The mosque consists of a covered prayer hall and an open courtyard, both rectangular and approximately the same size. One corner of the courtyard wall was dominated by a minaret when the mosque was originally built. Either the violence of the structure's theft or subsequent neglect has caused the majority of the tower above the second storey to collapse.

The courtyard was once kept clean and tidy, but is now a morass of broken paving stones, mud and the detritus of centuries. A fountain in the centre of the courtyard, where the faithful once ritually washed themselves before prayer, is now choked with leaf litter and compost. Around the wall, half a dozen dead orange trees are slowly decomposing.

The prayer hall looks no better, as several interior columns have collapsed, allowing large sections of the roof to fall in. The elaborate mosaic that covered three walls is now cracked and filthy.

Kostas the Autocrat once used a hidden compartment beneath the minbar to store the Academica's accumulated coin and jewellery. Since the coming of the new magi, and especially the passing of the Autocracy to Tyche after her father's death, this secret treasury has been thoroughly looted. The space, however, remains useful for storing things out of sight of the covenfolk.


Despite appearances, the power of the Almighty has not fled the mosque. Rather, it has retreated to a Divine regio overlaying the site. Anyone who attempts to climb the inside of the minaret, or who removes their shoes and enters the prayer hall, at one of the five traditional prayer times (dusk, dawn, mid-morning, noon and mid-afternoon) will immediately find themselves elsewhere.


In contrast to the drab decay of the mundane level, the mosque in the regio is a place of wonder. The air is as warm and dry as an Andalusian summer, no matter what season holds sway over the rest of the covenant and the light is almost blindingly, painfully bright. The minaret stands tall and proud, and the prayer hall is intact. The mihrab of the prayer hall bears a calligraphic inscription, inlaid with silver, proclaiming 'there is no God but Allah'. William le Pen has noted that the rest of the customary credo '…and Mohammed is his prophet' appears to be absent.

Outside, the stones of the courtyard are in good repair, and covered with a fine layer of gold dust. This dust falls constantly, seemingly from nowhere. Much of it lands in the fountain, creating a bowl full of gold in which the words 'God is great. God is good.' are constantly written by an invisible hand.

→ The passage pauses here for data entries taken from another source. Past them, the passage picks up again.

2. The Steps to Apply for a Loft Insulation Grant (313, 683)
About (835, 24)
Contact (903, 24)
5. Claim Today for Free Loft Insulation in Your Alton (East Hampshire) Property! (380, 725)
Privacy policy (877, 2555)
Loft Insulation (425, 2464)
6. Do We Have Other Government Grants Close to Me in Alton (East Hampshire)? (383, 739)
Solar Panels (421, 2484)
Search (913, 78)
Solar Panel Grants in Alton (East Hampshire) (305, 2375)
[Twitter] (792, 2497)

The orange trees remain dead, marring the otherwise beautiful serenity of the scene.

Effects on Magic

Naturally enough, the regio bears a significant Divine aura. Exactly how strong the aura is has not been tested. This makes power drawn from the Magical or Faerie realms difficult to exercise.


When the magi and their companions first entered the regio, they were greeted by an angel named Tephas. In between chiding Brennix for his refusal to honour God, Tephas indicated that the curse could be lifted if it once again smelled the Blossoms of Al-Andalus.